Scorer Choice in Math Reasoning Evaluation

TL;DR

On Qwen3 base models, verifier choice alone can swing reported MATH-500 accuracy by ~80 percentage points end-to-end — without touching the model. The dominant axis, once a \boxed{...} answer-extraction fallback is in place (covered in our earlier post), is symbolic equivalence: responses such as \dfrac{1}{2} vs. \frac{1}{2}, 0.5 vs. \frac{1}{2}, or 2\sqrt{2} vs. \sqrt{8} are all mathematically equivalent but fail under string-comparison scorers and succeed under sympy-based ones — alone worth ~18 pp on Qwen3-8B base MATH-500. We walk through a three-policy decomposition (A → B → C) that pins down where each percentage point comes from. We noticed the gap while building CRISP, a reasoning-compression method; we discuss a CRISP-specific complication in the final section.

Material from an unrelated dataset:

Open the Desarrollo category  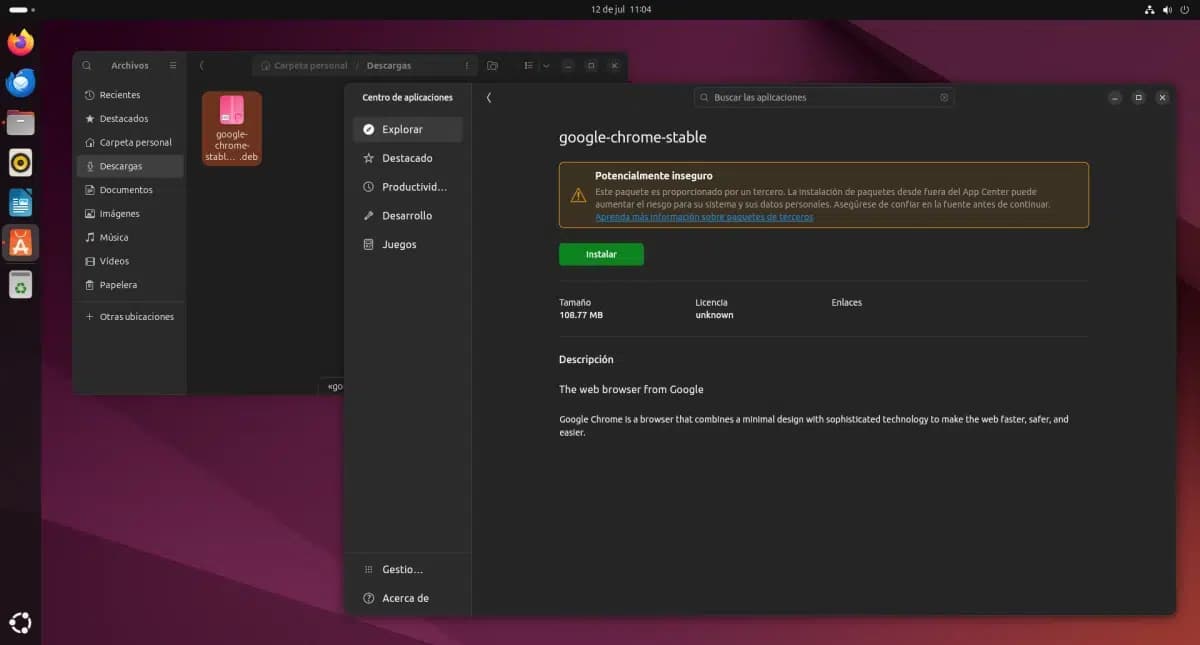point(407,215)
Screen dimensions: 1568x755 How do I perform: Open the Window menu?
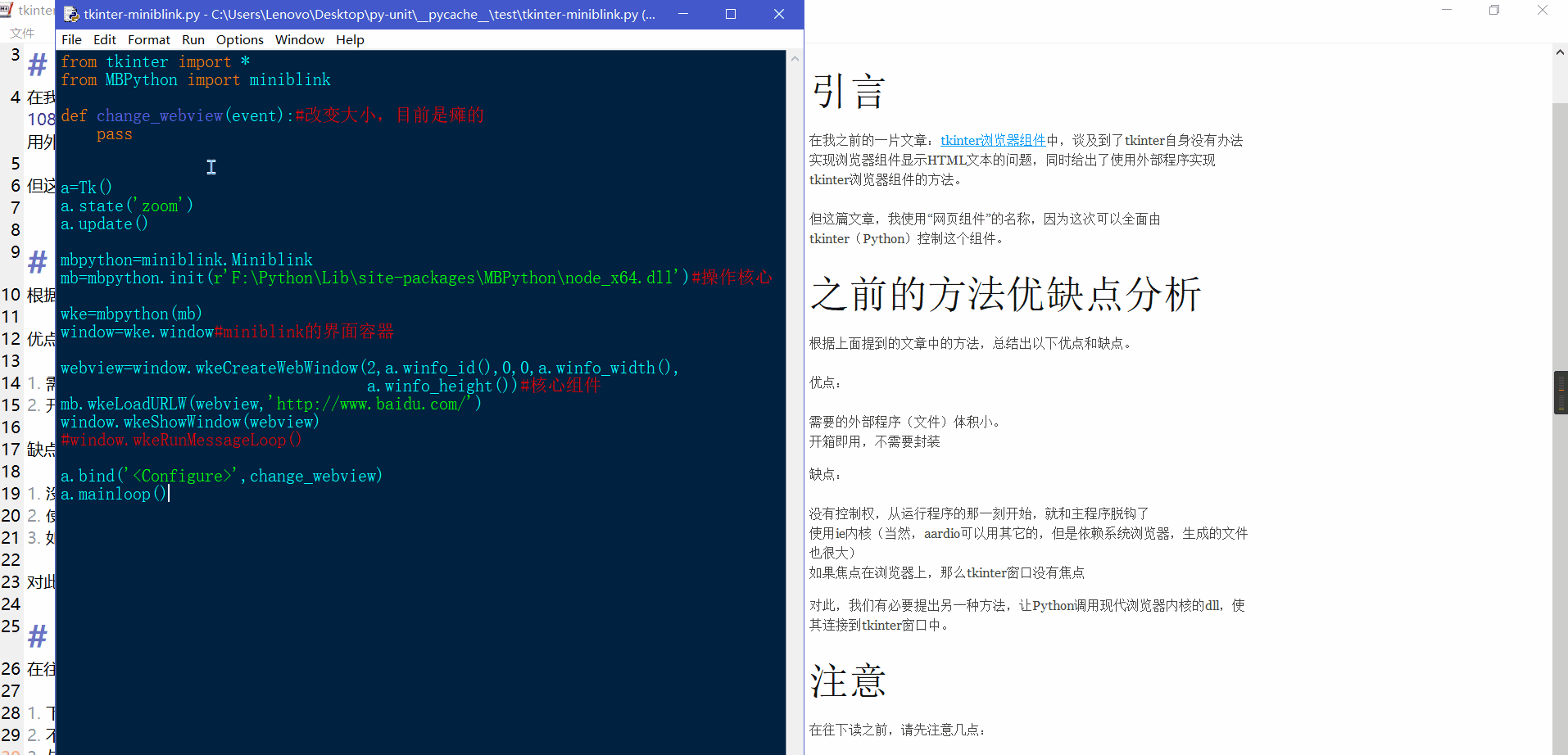299,39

1. Background: how we got to this question

While evaluating Qwen3 base models on MATH-500 we cross-checked accuracy under two scorer implementations: an internal extension of math_dapo (the scoring scripts that ship with the DAPO-Math training corpus), and HuggingFace math_verify (a sympy-backed reference implementation widely used in modern reasoning evaluations such as lm-eval-harness and Open-R1). On the same generated responses, the two scorers disagreed by ~20 percentage points on the Qwen3-{8,14}B MATH-500 baselines.

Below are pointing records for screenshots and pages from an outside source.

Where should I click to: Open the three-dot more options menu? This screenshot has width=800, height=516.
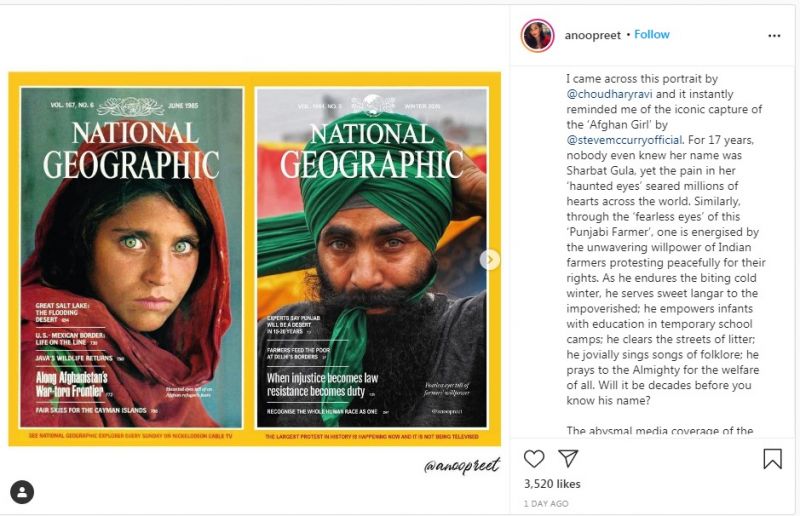[774, 35]
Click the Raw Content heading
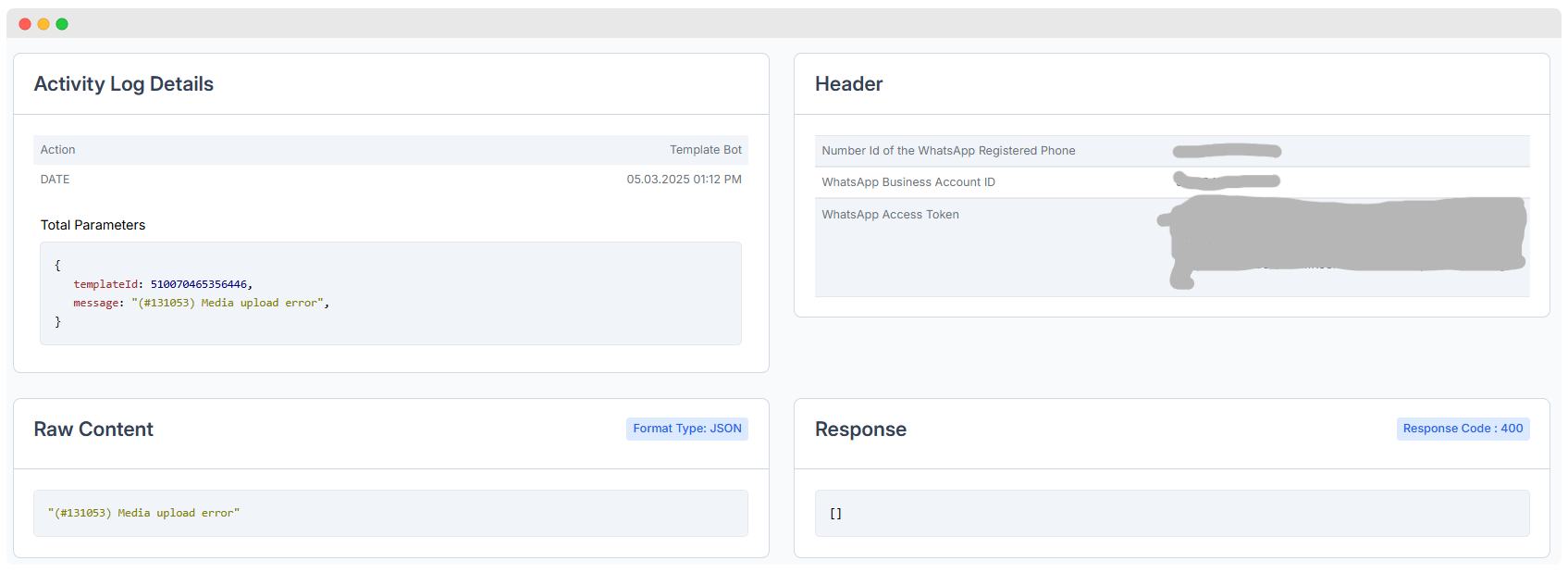Image resolution: width=1568 pixels, height=573 pixels. 93,430
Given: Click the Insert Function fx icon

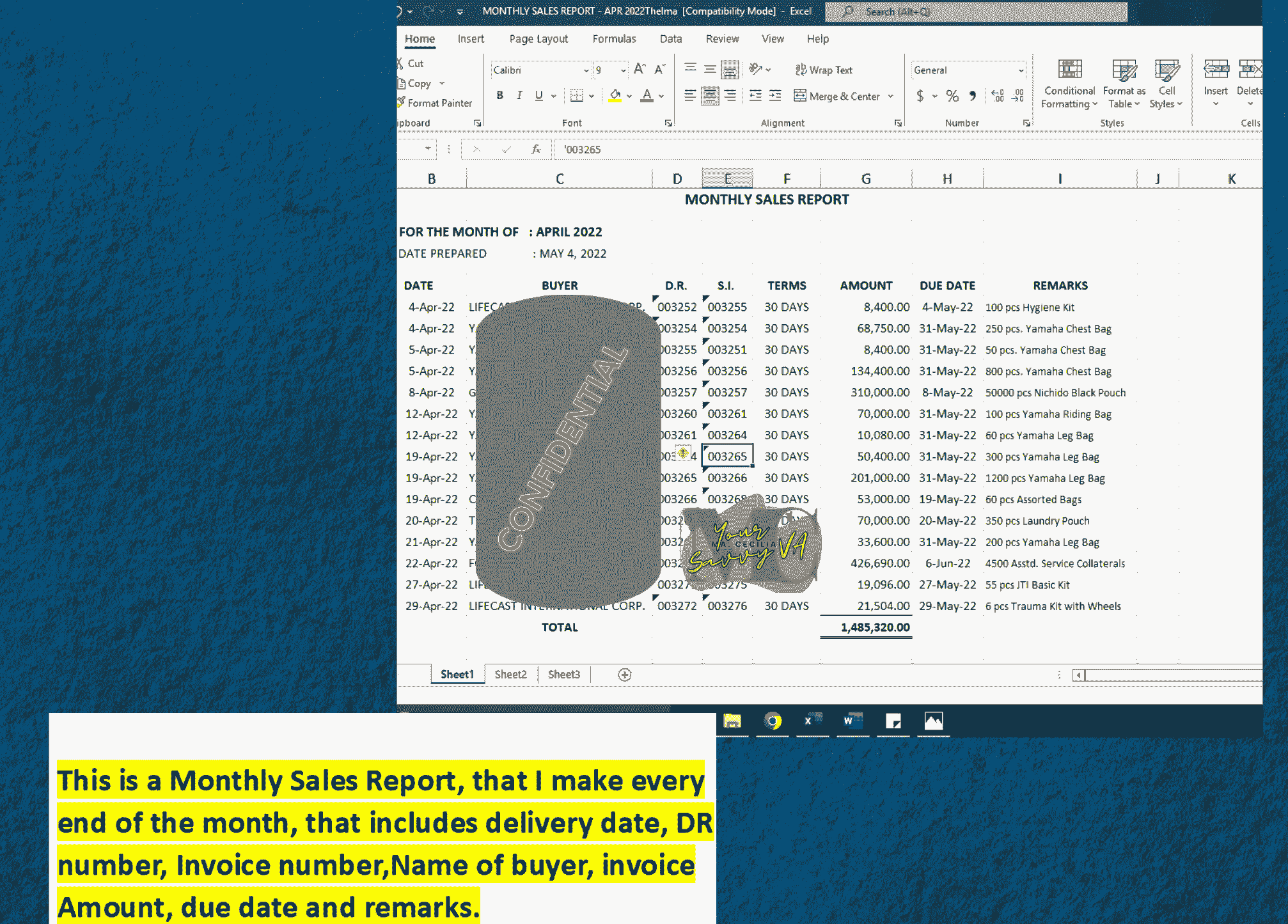Looking at the screenshot, I should (536, 149).
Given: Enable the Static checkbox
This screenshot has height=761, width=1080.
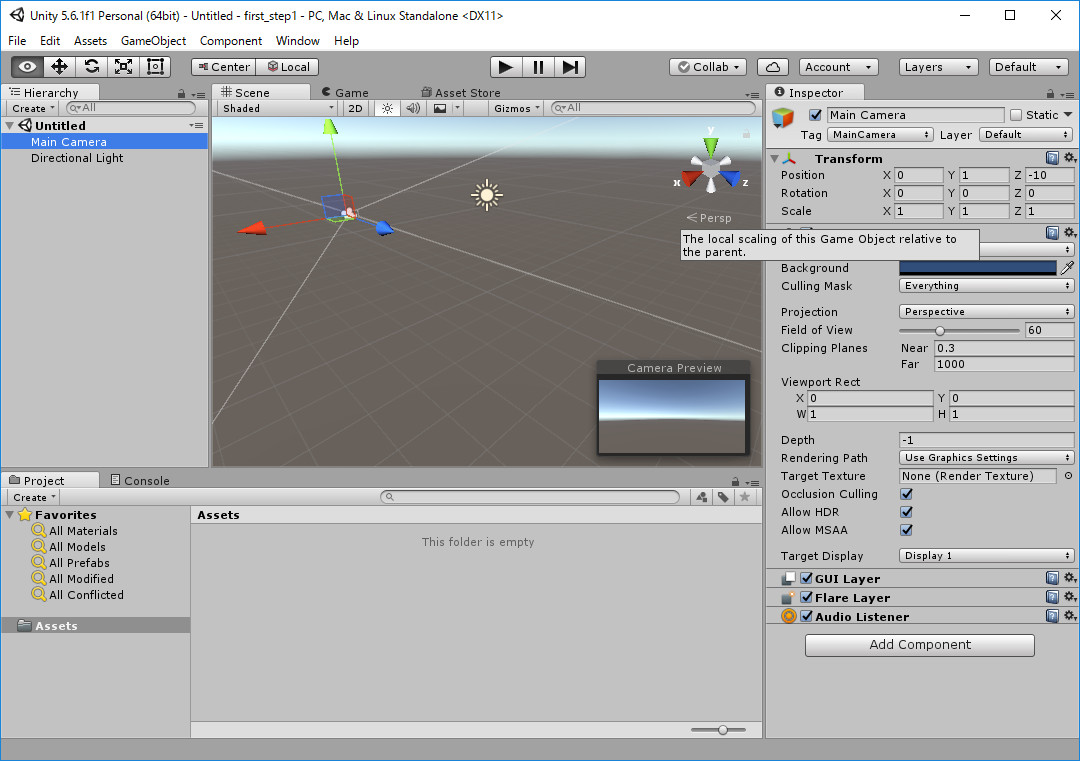Looking at the screenshot, I should point(1016,115).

The rest of this post walks through what we found, which turns out to be more interesting than “the two libraries disagree.” The gap decomposes cleanly into two distinct mechanisms (answer extraction and symbolic equivalence), and the second — which we believe is under-discussed in the literature — dominates on Qwen3 outputs.

We originally hit this while iterating on CRISP, an on-policy self-distillation method for compressing reasoning-model outputs (arXiv:2603.05433). The base-model story stands on its own and is the focus of this post; a separate complication that arises only after training is in §7.

2. The eval setup, and an inherent format mismatch

To make the discussion concrete, every accuracy number in this post comes from sampling at temperature=0.6, top_p=0.95, max_tokens=30000 (Qwen3 thinking-mode's recommended decoding settings), with this prompt template:

This is the prompt template that ships with the DAPO-Math corpus, and the explicit Answer: $Answer instruction is exactly what math_dapo's extractor is built to expect.

There is a tension that lives one layer underneath. Qwen3 thinking-mode was trained with \boxed{...} as the final-answer convention — the post-training data wires the model to emit <think>...</think> followed by a polished solution ending in \boxed{X}. At eval time we ask it to follow a different instructional contract (Answer: $Answer). The base model's response to this conflict is to produce both: a polished solution with a \boxed{X} at the bottom, and sometimes a final Answer: X line. Often only the \boxed{X} survives — the model honours its training before it honours the prompt's last-line instruction.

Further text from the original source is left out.